L’opposant ougandais Kizza Besigye, en détention et en grève de la faim depuis une semaine, a été renvoyé en prison après avoir passé la nuit dans une clinique, ont déclaré ses proches.

L’homme de 68 ans a été transporté d’urgence vers un établissement médical privé dans une ambulance de la prison alors que son état de santé se détériorait, avait écrit plus tôt son avocat Erias Lukwago sur Facebook.

Besigye a été inculpé par un tribunal militaire de possession illégale d’une arme à feu, menaçant la sécurité nationale, ainsi que de trahison, passible de la peine de mort. Il nie les accusations.

La nouvelle concernant son état de santé est arrivée quelques heures après qu’un ministre a déclaré qu’il avait rendu visite à Besigye en prison et l’avait exhorté à recommencer à manger tout en s’engageant à abandonner son procès militaire.
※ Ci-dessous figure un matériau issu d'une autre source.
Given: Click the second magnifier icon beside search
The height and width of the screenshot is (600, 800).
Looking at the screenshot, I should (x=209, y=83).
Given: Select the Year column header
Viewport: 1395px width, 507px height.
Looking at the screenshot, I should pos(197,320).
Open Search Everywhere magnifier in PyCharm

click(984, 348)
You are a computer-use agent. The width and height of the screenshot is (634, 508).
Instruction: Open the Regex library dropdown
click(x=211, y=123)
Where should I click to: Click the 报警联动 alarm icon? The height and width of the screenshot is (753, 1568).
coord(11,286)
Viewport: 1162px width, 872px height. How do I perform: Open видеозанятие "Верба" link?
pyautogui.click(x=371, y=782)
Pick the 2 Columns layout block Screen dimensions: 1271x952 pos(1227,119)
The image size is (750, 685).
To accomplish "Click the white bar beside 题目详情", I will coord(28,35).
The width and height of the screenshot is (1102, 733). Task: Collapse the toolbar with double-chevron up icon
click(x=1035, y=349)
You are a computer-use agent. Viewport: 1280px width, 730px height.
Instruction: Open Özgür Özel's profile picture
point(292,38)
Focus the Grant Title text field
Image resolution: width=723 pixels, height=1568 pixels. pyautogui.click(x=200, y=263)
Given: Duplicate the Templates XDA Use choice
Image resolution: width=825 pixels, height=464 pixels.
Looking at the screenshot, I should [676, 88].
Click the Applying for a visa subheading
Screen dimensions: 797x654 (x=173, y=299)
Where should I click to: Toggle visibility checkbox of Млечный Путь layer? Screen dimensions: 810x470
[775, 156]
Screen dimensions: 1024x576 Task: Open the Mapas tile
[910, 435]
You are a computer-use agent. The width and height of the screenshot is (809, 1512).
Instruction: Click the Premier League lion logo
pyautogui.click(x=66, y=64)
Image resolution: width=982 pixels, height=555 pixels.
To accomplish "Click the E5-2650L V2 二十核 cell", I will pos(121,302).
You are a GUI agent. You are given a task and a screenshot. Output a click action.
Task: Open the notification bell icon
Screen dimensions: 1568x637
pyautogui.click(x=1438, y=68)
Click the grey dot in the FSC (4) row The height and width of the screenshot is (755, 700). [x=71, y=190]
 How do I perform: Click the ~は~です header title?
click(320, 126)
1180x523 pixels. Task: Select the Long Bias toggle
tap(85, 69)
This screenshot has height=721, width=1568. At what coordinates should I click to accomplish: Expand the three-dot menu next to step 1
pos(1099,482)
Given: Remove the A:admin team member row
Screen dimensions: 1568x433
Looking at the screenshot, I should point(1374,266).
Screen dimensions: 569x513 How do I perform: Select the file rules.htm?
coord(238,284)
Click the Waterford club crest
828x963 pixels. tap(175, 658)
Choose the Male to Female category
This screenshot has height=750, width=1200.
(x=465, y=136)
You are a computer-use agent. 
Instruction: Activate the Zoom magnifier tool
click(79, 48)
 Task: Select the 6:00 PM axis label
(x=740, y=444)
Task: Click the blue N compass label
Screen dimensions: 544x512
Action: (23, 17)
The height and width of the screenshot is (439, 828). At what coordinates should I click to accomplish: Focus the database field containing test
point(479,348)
Cet homme politique, qui s’est présenté à quatre reprises à la présidentielle contre le président Yoweri Museveni, est en détention depuis qu’il a été enlevé de manière dramatique au Kenya en novembre et ramené en Ouganda pour y être jugé par l’armée.

Le mois dernier, la Cour suprême a statué que juger des civils devant des tribunaux militaires était inconstitutionnel.

Le gouvernement avait insisté sur le fait que le procès militaire de Besigye se poursuivrait et le président Museveni a rejeté la décision, la qualifiant de « mauvaise décision », promettant de la contester.

Mais dimanche, le ministre de l’Information Chris Baryomunsi a déclaré qu’il avait vu Besigye en prison « en présence de ses médecins » et lui avait demandé de mettre fin à sa grève de la faim « alors que le gouvernement accélère le transfert de son cas d’une cour martiale à un tribunal civil ».

L’épouse de Besigye, Winnie Byanyima, a toutefois déclaré que cette visite était « très suspecte ».

« En tant que ministre du gouvernement, vous n’êtes pas un visiteur inquiet – vous êtes son ravisseur », a déclaré Mme Byanyima, directrice du programme VIH/Sida de l’ONU, sur X.

« Nous vous tiendrons, vous et votre gouvernement, pleinement responsables de tout préjudice qui lui serait causé », a-t-elle ajouté.

Dimanche soir, un député allié du politicien détenu a déclaré que Besigye avait été emmené dans une clinique dans une banlieue de Kampala « au milieu d’un déploiement de sécurité très intensif ».

Le député Francis Mwijukye a déclaré que Besigye était « poussé dans un fauteuil roulant ».

Wafula Oguttu, ancien leader de l’opposition au parlement et allié de Besigye, a déclaré que les agents pénitentiaires autour de la clinique lui avaient dit qu’ils le ramèneraient en prison après qu’une série de tests auront été effectués.

L’un des collaborateurs politiques de Besigye, Harold Kaija, a déclaré qu’il était désormais de retour en prison.

Besigye a entamé une grève de la faim il y a une semaine pour protester contre son maintien en détention par l’armée, alors que son procès n’a pas encore commencé.

Il est un ancien allié de Museveni – au pouvoir depuis 1986 – et fut autrefois son médecin personnel.

Besigye a déjà accusé les autorités de persécution politique. Ces dernières années, il a été moins actif en politique et n’a pas participé aux élections de 2021.

Besigye a comparu devant un tribunal vendredi – dans une affaire distincte –, l’air fragile. L’association des médecins ougandais a depuis demandé sa « libération immédiate » pour des raisons de santé.